I walked into the living room, which was across the hall from the room where the people were dancing, and I sat down on the sofa. There was a girl sitting there already. She had dark hair, cut short and spiky, and a nervous manner.

Talk, I thought. “Um, this mug of water’s going spare,” I told her, “if you want it?”

She nodded, and reached out her hand and took the mug, extremely carefully, as if she were unused to taking things, as if she could trust neither her vision nor her hands.

“I love being a tourist,” she said, and smiled hesitantly. She had a gap between her two front teeth, and she sipped the tap water as if she were an adult sipping a fine wine. “The last tour, we went to sun, and we swam in sunfire pools with the whales. We heard their histories and we shivered in the chill of the outer places, then we swam deepward where the heat churned and comforted us.

“I wanted to go back. This time, I wanted it. There was so much I had not seen. Instead we came to world. Do you like it?”

“Like what?”

She gestured vaguely to the room—the sofa, the armchairs, the curtains, the unused gas fire.

“It’s all right, I suppose.”

“I told them I did not wish to visit world,” she said. “My parent-teacher was unimpressed. ‘You will have much to learn,’ it told me. I said, ‘I could learn more in sun, again. Or in the deeps. Jessa spun webs between galaxies. I want to do that.’

“But there was no reasoning with it, and I came to world. Parent-teacher engulfed me, and I was here, embodied in a decaying lump of meat hanging on a frame of calcium.
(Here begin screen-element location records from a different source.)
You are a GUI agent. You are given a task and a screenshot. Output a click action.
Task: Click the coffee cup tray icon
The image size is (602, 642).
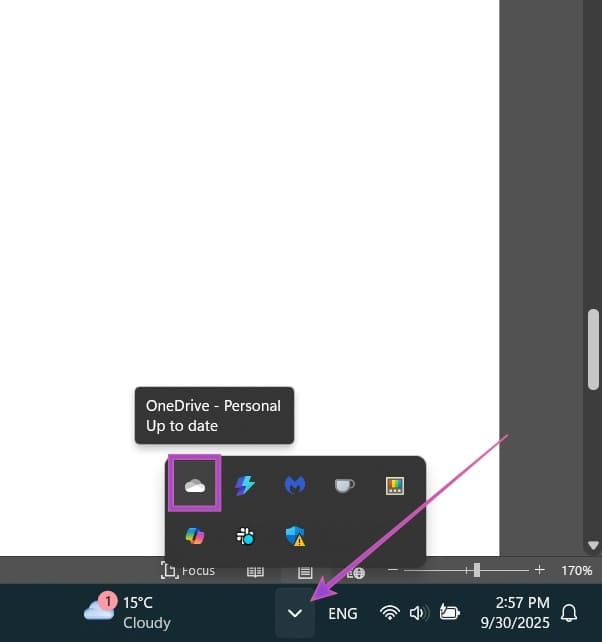click(344, 485)
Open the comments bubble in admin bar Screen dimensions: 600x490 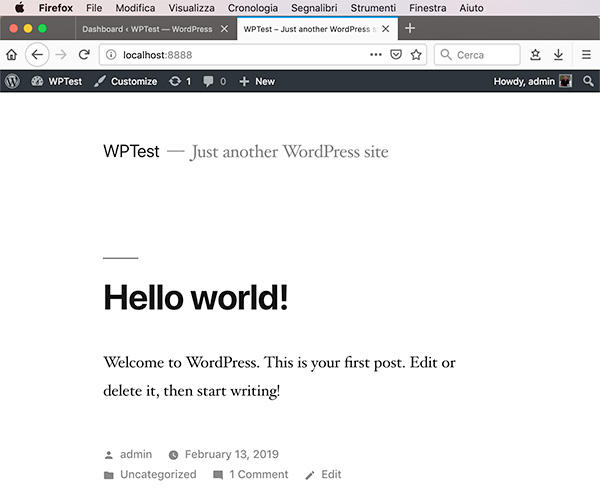coord(214,81)
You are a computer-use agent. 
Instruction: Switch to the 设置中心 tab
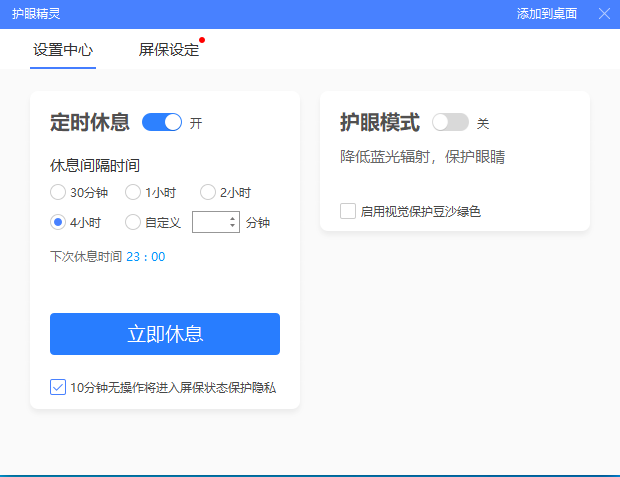pyautogui.click(x=62, y=50)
As I incarnated I felt things deep inside me, fluttering and pumping and squishing. It was my first experience with pushing air through the mouth, vibrating the vocal cords on the way, and I used it to tell parent-teacher that I wished that I would die, which it acknowledged was the inevitable exit strategy from world.”

There were black worry beads wrapped around her wrist, and she fiddled with them as she spoke. “But knowledge is there, in the meat,” she said, “and I am resolved to learn from it.”
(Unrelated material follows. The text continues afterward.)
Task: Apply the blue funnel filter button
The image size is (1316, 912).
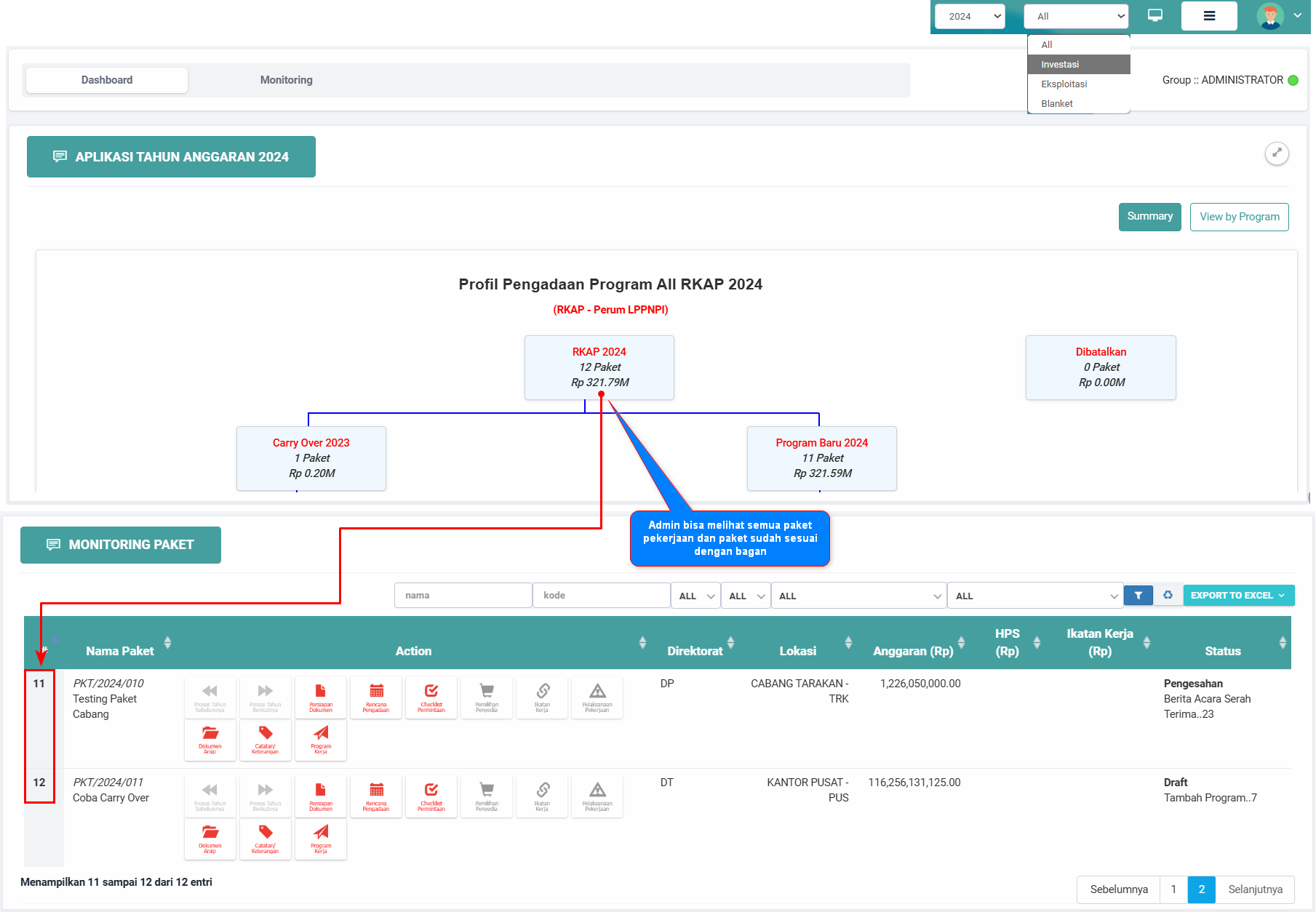Action: pos(1138,596)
We were sitting close at the center of the sofa now. I decided I should put an arm around her, but casually. I would extend my arm along the back of the sofa and eventually sort of creep it down, almost imperceptibly, until it was touching her. She said, “The thing with the liquid in the eyes, when the world blurs. Nobody told me, and I still do not understand. I have touched the folds of the Whisper and pulsed and flown with the tachyon swans, and I still do not understand.”

She wasn’t the prettiest girl there, but she seemed nice enough, and she was a girl, anyway. I let my arm slide down a little, tentatively, so that it made contact with her back, and she did not tell me to take it away.
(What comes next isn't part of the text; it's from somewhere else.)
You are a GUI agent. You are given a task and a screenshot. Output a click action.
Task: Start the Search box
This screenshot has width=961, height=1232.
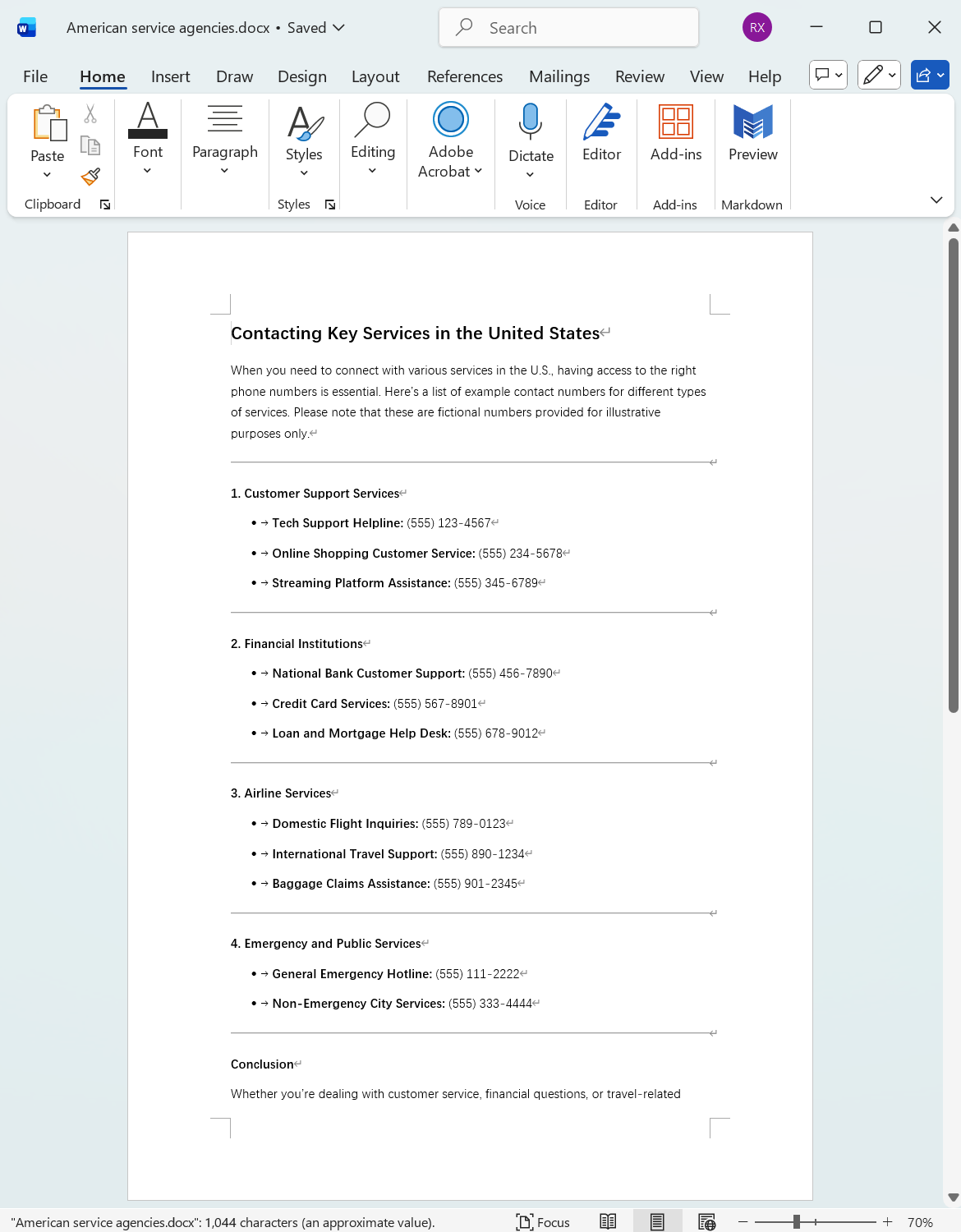pyautogui.click(x=568, y=27)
Vic called to me then, from the doorway. He was standing with his arm around Stella, protectively, waving at me. I tried to let him know, by shaking my head, that I was onto something, but he called my name and, reluctantly, I got up from the sofa and walked over to the door. “What?”

“Er. Look. The party,” said Vic, apologetically. “It’s not the one I thought it was. I’ve been talking to Stella and I figured it out. Well, she sort of explained it to me. We’re at a different party.”

“Christ. Are we in trouble? Do we have to go?”

Stella shook her head. He leaned down and kissed her, gently, on the lips. “You’re just happy to have me here, aren’t you darlin’?”

“You know I am,” she told him.

He looked from her back to me, and he smiled his white smile: roguish, lovable, a little bit Artful Dodger, a little bit wide-boy Prince Charming. “Don’t worry. They’re all tourists here anyway. It’s a foreign exchange thing, innit? Like when we all went to Germany.”

“It is?”

“Enn. You got to talk to them. And that means you got to listen to them, too. You understand?”

“I did. I already talked to a couple of them.”

“You getting anywhere?”

“I was till you called me over.”

“Sorry about that. Look, I just wanted to fill you in. Right?”